In Italia se non hai mai lavorato e pesi sulla collettività, basta che dici che sei un volontario o fai parte di una onlus che diventi subito profeta in Patria!
‘ste tre saranno amiche di quella “simpaticona” della boldrini…
Essendo un esponente pubblico, poteva moderare i termini ed esprimersi diversamente, ma chiedere le dimissioni..forse basterebbe un Mea culpa.. proprio vero, quando non è della tua parrocchia si spara a zero senza dare il diritto di replica! Questa è la loro idea di democrazia?

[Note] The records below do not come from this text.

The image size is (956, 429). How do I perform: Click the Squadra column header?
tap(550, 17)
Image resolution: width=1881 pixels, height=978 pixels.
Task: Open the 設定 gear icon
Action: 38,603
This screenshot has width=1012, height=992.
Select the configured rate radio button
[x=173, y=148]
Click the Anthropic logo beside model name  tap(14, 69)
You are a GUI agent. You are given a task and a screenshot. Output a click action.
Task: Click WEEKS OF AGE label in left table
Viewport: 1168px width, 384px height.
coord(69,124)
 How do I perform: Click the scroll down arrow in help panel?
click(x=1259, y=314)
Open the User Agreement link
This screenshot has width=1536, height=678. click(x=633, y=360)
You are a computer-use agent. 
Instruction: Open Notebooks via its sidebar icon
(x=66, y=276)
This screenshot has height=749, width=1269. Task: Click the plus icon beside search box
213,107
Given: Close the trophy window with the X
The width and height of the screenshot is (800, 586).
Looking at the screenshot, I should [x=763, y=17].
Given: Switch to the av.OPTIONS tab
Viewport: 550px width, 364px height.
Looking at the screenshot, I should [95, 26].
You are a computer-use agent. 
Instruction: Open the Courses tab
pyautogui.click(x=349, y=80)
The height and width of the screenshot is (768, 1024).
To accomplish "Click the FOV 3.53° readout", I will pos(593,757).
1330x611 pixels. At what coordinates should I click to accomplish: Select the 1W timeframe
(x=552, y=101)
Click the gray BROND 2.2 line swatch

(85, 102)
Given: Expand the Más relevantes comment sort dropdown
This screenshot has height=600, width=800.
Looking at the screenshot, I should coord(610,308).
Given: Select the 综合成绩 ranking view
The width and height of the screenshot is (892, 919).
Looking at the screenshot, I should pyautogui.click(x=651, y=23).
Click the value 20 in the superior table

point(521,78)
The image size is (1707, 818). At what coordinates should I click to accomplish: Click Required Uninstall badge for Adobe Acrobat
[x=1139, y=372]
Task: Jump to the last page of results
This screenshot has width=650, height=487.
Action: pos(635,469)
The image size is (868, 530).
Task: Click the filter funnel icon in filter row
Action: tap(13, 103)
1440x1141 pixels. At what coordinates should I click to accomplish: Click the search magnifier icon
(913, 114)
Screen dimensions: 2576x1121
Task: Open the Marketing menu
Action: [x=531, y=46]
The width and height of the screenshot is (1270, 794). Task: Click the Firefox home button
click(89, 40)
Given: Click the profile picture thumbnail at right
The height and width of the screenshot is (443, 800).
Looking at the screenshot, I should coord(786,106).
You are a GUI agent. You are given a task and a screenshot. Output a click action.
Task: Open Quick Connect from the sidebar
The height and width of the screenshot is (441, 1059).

Ma siamo seri, stiamo parlando di un partito che a Civitanova è in via d’estinzione. Si sa che gli iscritti non sono più di 80, lontani dall’imbarcata di tessere (tra cinesi e pachistani) dell’ultimo congresso. Non male per un partito che amministra la città! Non è noto se si faccia vita di partito, le iniziative pubbliche mancano, della festa estiva nemmeno la traccia. La linea la detta chi è in giunta e qualche seguace, nella fattispecie le “pie donne”, la segue. Il leader reclama sui social, sotto nick, il rinnovamento ma riferendosi a Marcolini e non a se medesimo, che frequenta il palazzo da oltre 40 anni. Nei mesi scorsi l’assessore Cecchetti scrisse sui social frasi obbrobriose, che richiamavano pratiche naziste, quando auspicava che si facessero “tappetini” dei ragazzi dei Leoni Neri. In quella occasione le “pie donne” in questione si limitarono a prendere le distanze, ma non chiesero per ragioni politiche le dimissioni dell’assessore. Ora le reclamano per Gori, che ha scritto ne più ne meno quello che pensa la maggioranza degli italiani. Uno Stato serio non paga riscatti per propri cittadini rapiti all’estero, sapendo che quel denaro serve ad alimentare il terrorismo. Tanto più che nel territorio nazionale è fatto divieto, con il blocco dei beni, di pagare riscatti per persone rapite. Non dimentichino le consigliere che lo stato italiano non concesse contropartite ai terroristi delle Brigate Rosse, che poi assassinarono un grande statista: Aldo Moro.